TASK OBJECTIVE> Give the data again exactly, from its opening line through the line in which "Task: Open the Collections icon in toolbar" appears.

SUPPLIED MATERIAL>
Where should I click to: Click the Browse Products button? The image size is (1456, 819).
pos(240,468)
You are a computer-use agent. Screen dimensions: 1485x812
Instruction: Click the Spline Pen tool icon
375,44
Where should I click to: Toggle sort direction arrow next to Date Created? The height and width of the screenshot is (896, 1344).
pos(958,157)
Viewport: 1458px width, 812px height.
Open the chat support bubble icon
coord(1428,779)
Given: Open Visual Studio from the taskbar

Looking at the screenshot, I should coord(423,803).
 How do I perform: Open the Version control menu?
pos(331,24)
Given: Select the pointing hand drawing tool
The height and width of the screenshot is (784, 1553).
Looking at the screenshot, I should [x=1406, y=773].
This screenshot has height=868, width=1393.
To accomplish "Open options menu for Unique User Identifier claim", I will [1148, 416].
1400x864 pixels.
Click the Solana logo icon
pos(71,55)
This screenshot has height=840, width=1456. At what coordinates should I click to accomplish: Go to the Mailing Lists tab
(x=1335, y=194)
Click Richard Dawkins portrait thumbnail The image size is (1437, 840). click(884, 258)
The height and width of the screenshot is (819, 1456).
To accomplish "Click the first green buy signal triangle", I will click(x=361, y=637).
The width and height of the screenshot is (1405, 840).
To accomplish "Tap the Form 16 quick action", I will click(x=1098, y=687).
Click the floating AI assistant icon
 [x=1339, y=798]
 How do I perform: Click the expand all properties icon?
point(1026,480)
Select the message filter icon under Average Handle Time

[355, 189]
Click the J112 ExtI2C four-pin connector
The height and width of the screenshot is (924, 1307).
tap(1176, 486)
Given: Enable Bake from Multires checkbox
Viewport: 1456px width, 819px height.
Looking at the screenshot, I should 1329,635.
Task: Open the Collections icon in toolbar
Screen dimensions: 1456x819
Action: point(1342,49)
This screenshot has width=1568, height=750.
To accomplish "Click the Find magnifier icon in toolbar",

RESULT>
Where should I click to: Click the Browse Products button? The image size is (1456, 819).
pos(240,468)
You are a computer-use agent. Screen dimensions: 1485x812
Instruction: Click the Spline Pen tool icon
375,44
Where should I click to: Toggle sort direction arrow next to Date Created? The height and width of the screenshot is (896, 1344).
pos(958,157)
Viewport: 1458px width, 812px height.
Open the chat support bubble icon
coord(1428,779)
Given: Open Visual Studio from the taskbar

Looking at the screenshot, I should coord(423,803).
 How do I perform: Open the Version control menu?
pos(331,24)
Given: Select the pointing hand drawing tool
The height and width of the screenshot is (784, 1553).
Looking at the screenshot, I should [x=1406, y=773].
This screenshot has height=868, width=1393.
To accomplish "Open options menu for Unique User Identifier claim", I will [1148, 416].
1400x864 pixels.
Click the Solana logo icon
pos(71,55)
This screenshot has height=840, width=1456. At what coordinates should I click to accomplish: Go to the Mailing Lists tab
(x=1335, y=194)
Click Richard Dawkins portrait thumbnail The image size is (1437, 840). click(884, 258)
The height and width of the screenshot is (819, 1456).
To accomplish "Click the first green buy signal triangle", I will click(x=361, y=637).
The width and height of the screenshot is (1405, 840).
To accomplish "Tap the Form 16 quick action", I will click(x=1098, y=687).
Click the floating AI assistant icon
 [x=1339, y=798]
 How do I perform: Click the expand all properties icon?
point(1026,480)
Select the message filter icon under Average Handle Time

[355, 189]
Click the J112 ExtI2C four-pin connector
The height and width of the screenshot is (924, 1307).
tap(1176, 486)
Given: Enable Bake from Multires checkbox
Viewport: 1456px width, 819px height.
Looking at the screenshot, I should 1329,635.
Task: Open the Collections icon in toolbar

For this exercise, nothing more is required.